───── Petikan Terpilih ─────

Perluasan makna KTUN dalam UUAP memang telah membawa konsekuensi dalam praktek. Salah satunya apa yang ditemukan peneliti LeIP dan Pattiro, bahwa telah terjadi perluasan makna dalam praktek sehingga rekomendasi pun dianggap sebagai objek sengketa tata usaha negara. Rekomendasi dianggap memenuhi keputusan yang berpotensi menimbulkan akibat hukum, padahal suatu rekomendasi tak memenuhi syarat final sebagaimana selama ini pemahaman yang dianut mengenai KTUN. “Perluasan makna telah mempengaruhi putusan pengadilan,” kata peneliti LeIP, Alfeus Jebabun, kepada hukumonline kala hasil penelitian itu dilansir Agustus lalu.

(Baca juga: Hakim Perlu Berhati-Hati Menerapkan Perluasan Makna KTUN).

Hakim TUN, Yodi Martono Wahyunadi, dalam ringkasan disertasinya di Universitas Trisaksi, yang dipertahankan Maret 2016 silam, memaparkan kompetensi PTUN setelah berlakunya UUAP bukan hanya KTUN, tetapi juga tindakan administrasi. PTUN juga punya kompetensi memutus permohonan untuk menentukan penilaian ada tidaknya unsur penyalahgunaan wewenang. Konsekuensi perubahan norma TUN tersebut tak lain adalah terhadap UU Peradilan Tata Usaha Negara. UU yang disebut terakhir harus disesuaikan dengan UUAP.

───── Informasi yang Diberikan ─────

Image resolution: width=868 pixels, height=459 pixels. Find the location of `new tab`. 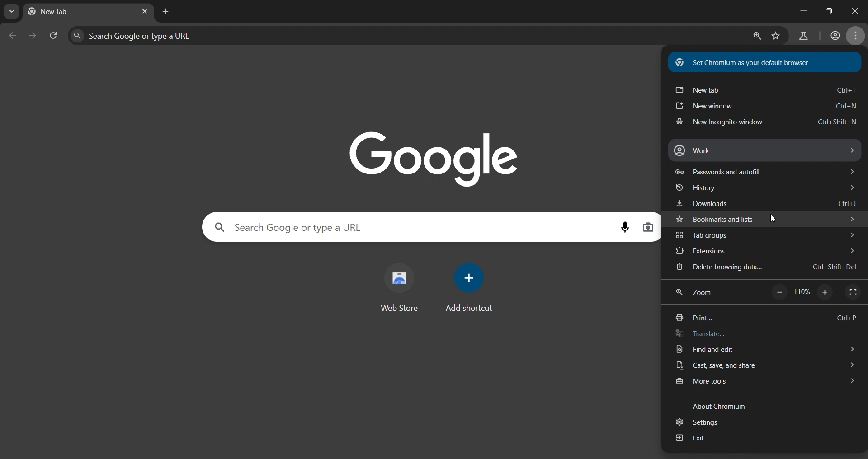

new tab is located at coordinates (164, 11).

─────
───── Informasi yang Diberikan ─────

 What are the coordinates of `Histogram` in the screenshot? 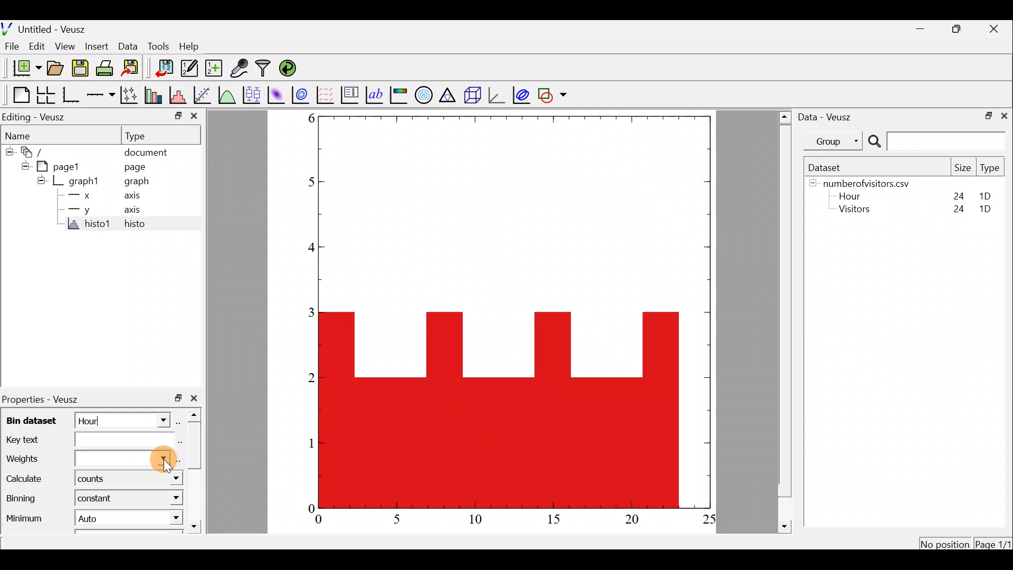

─────

◆ **Tujuan Latihan**:
Tuliskan kembali secara persis bagian petikan tentang perluasan makna KTUN, dari "Perluasan makna KTUN dalam" sampai "dilansir Agustus lalu.".

◆ **Jawaban Latihan**:
Perluasan makna KTUN dalam UUAP memang telah membawa konsekuensi dalam praktek. Salah satunya apa yang ditemukan peneliti LeIP dan Pattiro, bahwa telah terjadi perluasan makna dalam praktek sehingga rekomendasi pun dianggap sebagai objek sengketa tata usaha negara. Rekomendasi dianggap memenuhi keputusan yang berpotensi menimbulkan akibat hukum, padahal suatu rekomendasi tak memenuhi syarat final sebagaimana selama ini pemahaman yang dianut mengenai KTUN. “Perluasan makna telah mempengaruhi putusan pengadilan,” kata peneliti LeIP, Alfeus Jebabun, kepada hukumonline kala hasil penelitian itu dilansir Agustus lalu.